Yeah, it’s been a while, and I’ve got much to say.
About The Decemberist: I kept my wits about me, I was happy, I ate well, I exercised; I felt good about the season. I did not lose weight. It was a good month.
And then January came. I had planned well, checking in with an Ayurvedic practitioner on the second of the month. My plan for the new year was further honed and was ready for the start of something beautiful.
And then a woman I know chose to end her life. Of course, my initial response was set from my own vantage point…how does somebody make it through the holidays and then decide to kill themselves? But just because I happen to be rejuvenated by the start of a new year does not mean everyone else is. She took her life on the eve of MY new beginning; she saw it quite differently.
I did not wonder what I could have done to save her, as even her inner circle did not recognize her needs. As I looked around a church packed funeral, my questions were not for friends who might be going through the same sadness, but for those of us who think we’ll never see the world from that horrible place.

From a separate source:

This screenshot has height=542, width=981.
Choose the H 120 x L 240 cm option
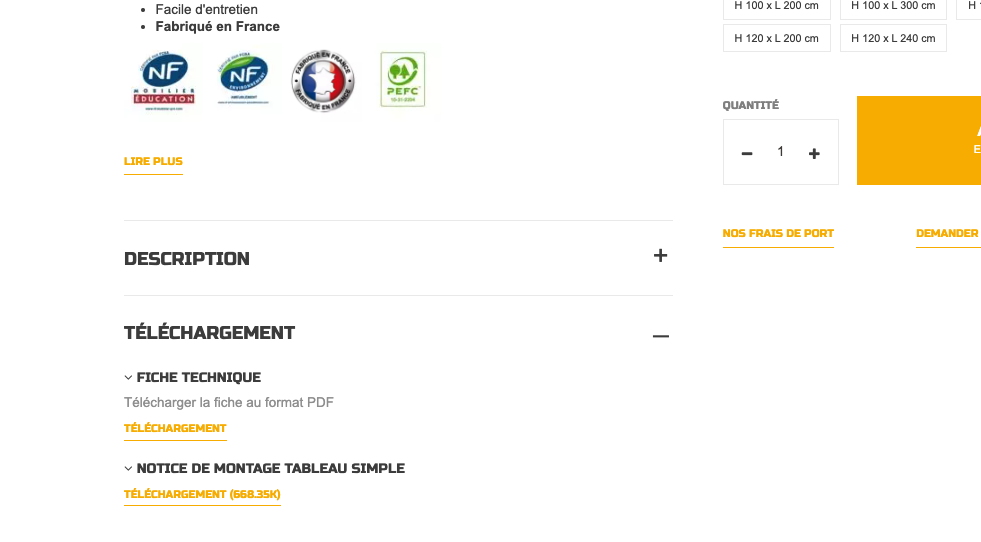(893, 38)

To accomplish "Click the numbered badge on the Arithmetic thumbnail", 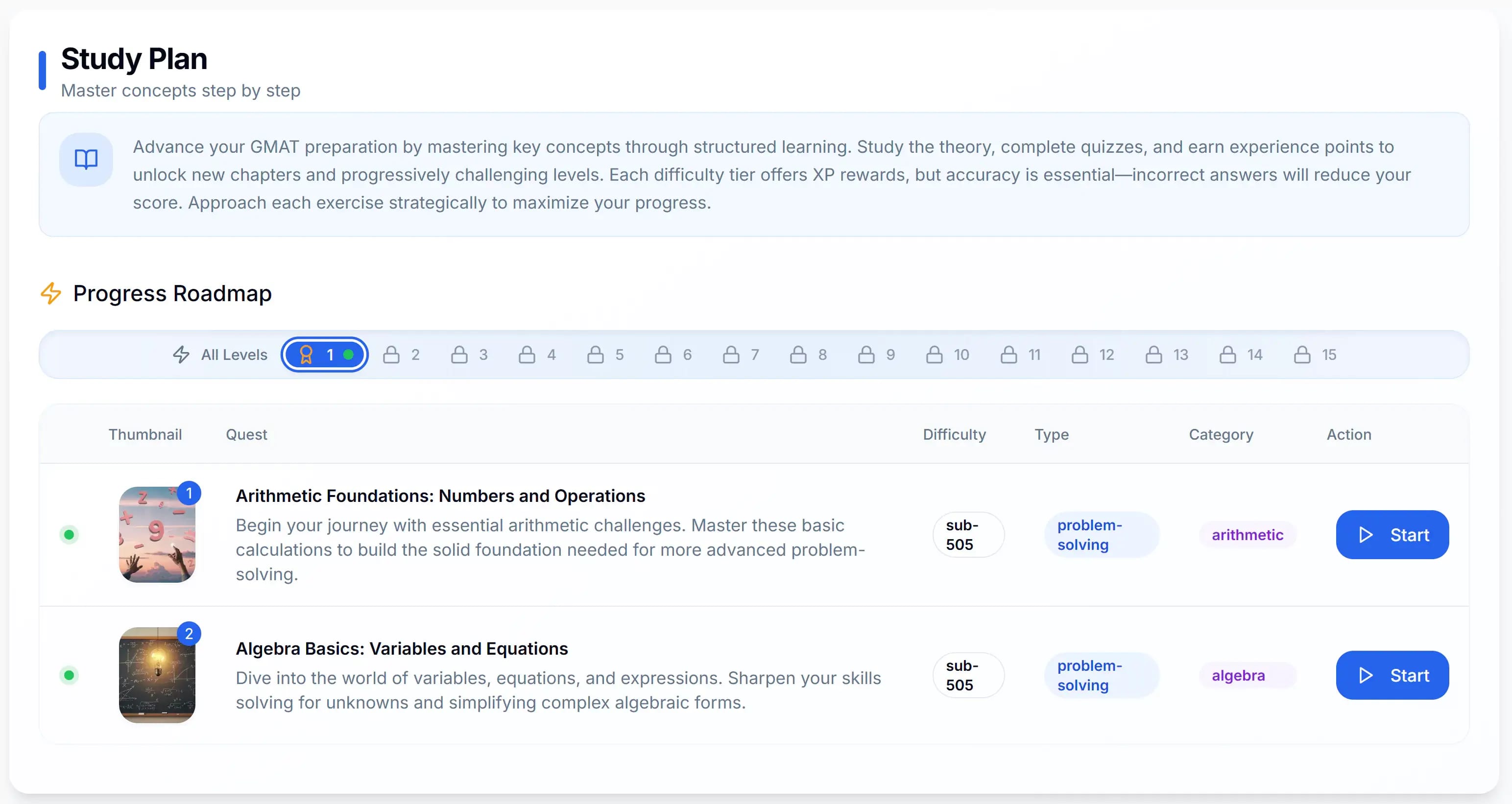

What made her get on the plank and walk to the end? I knew her as someone who had a lovely group of friends. She was quite active in our church, covering large congregational tasks as well as being involved in more than one small group. For if she didn’t have it all together, she was involving herself in all the “tasks” that could be recommended. From my vantage point, at least.
And if someone (seemingly) doing “all the right things” could be pushed to the edge, what the heck is keeping me in the boat? And what’s the switch that changes all that?
So my New Year’s plots and plans seemed a little less important. What is important is that I change my point of view. Why would I want to “fix” the self I see when I could just as easily start seeing myself differently? I mean, like a lot of woman, I can be quite fickle. I’ve been known to change my mind without much warning. So an attitude adjustment was in order.
Ten days after her death I gathered with friends to debrief and close the season. We all wrote notes, put them in a big jar, set them ablaze, and sent them up to our fallen sister. We addressed her struggles, our struggles. We talked about her limitations, our own limitations. And we vowed to do better by each other, and for each other.
And that starts at home. I’ve found a coach and picked up a new sport. My Friday work day will be cut a little short so my week can end with a private yoga session. Although I enjoy being a leader in my Wesley group, I have joined another spiritual group as a participant. There are a few “loose ends” in my world; they seem to tidying themselves. Funny how that happens when you look at the big picture from a new perspective.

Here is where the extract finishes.